▶ **The request**:
Please transcribe, word for word, the passage of the book reviews below, starting with "There’s no category" and going on through "talent, evocative writer.".

▶ **Extract to read**:
There’s no category called schadenfreude lit (that I know of), but if there was one, this book would fit right in. Charlotte’s life is so utterly horrible when the book starts; as an artistically-frustrated housewife and mother in 1960s Cambridge she is constantly exhausted and isolated. Then her husband Henry – who has his own misery to deal with – decides to move the family half a world away, to Australia. Charlotte’s agony looks set only to grow, and their marriage starts to crumble. The Other Side of the World is a story about rootlessness and hope, it sounds miserable, but is redeemed by the fact that Bishop is a talent, evocative writer.
Technically this is a round-up of 2015’s best fiction, and a memoir shouldn’t be included. But Pick’s no-holds-barred account of her struggle with depression, her problems having a baby and her troubled relationship with her fiancé is one of the most honest, poignant things I’ve read this year. At the heart of Between Gods is Pick’s decision whether or not to convert to Judaism – the religion she grew up not knowing was her father’s and that saw her family destroyed during the Holocaust – but beyond that, it’s about finding a place in this complicated, messy, non-stop modern world of ours. Which is something we can all relate to.
A lively yarn set in the seedy underworld of late 19th century New York, Leslie Parry’s debut novel follows a cast of enigmatic characters over the course of a single night in Manhattan, weaving together four complicated stories. Parry’s troupe of oddballs includes Odile Church, a Coney Island performer who has lost everything and is desperate to find her sister Belle; Sylvan Threadgill, an impoverished privy cleaner; the well-married Alphie who finds herself in a lunatic asylum with no memory of how she got there, and an unnamed, silent woman she encounters in the ward. Church of Marvels is madcap and peculiar – and good fun.

▶ **Available data**:
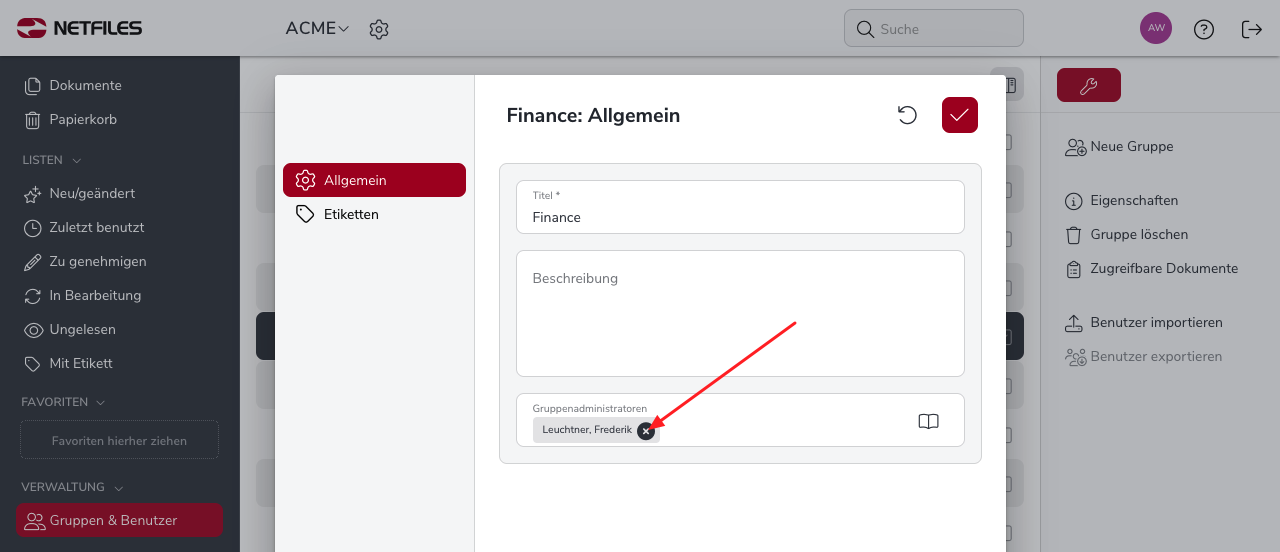Click Gruppe löschen
The width and height of the screenshot is (1280, 552).
coord(1126,235)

▶ **Response to this exercise**:
There’s no category called schadenfreude lit (that I know of), but if there was one, this book would fit right in. Charlotte’s life is so utterly horrible when the book starts; as an artistically-frustrated housewife and mother in 1960s Cambridge she is constantly exhausted and isolated. Then her husband Henry – who has his own misery to deal with – decides to move the family half a world away, to Australia. Charlotte’s agony looks set only to grow, and their marriage starts to crumble. The Other Side of the World is a story about rootlessness and hope, it sounds miserable, but is redeemed by the fact that Bishop is a talent, evocative writer.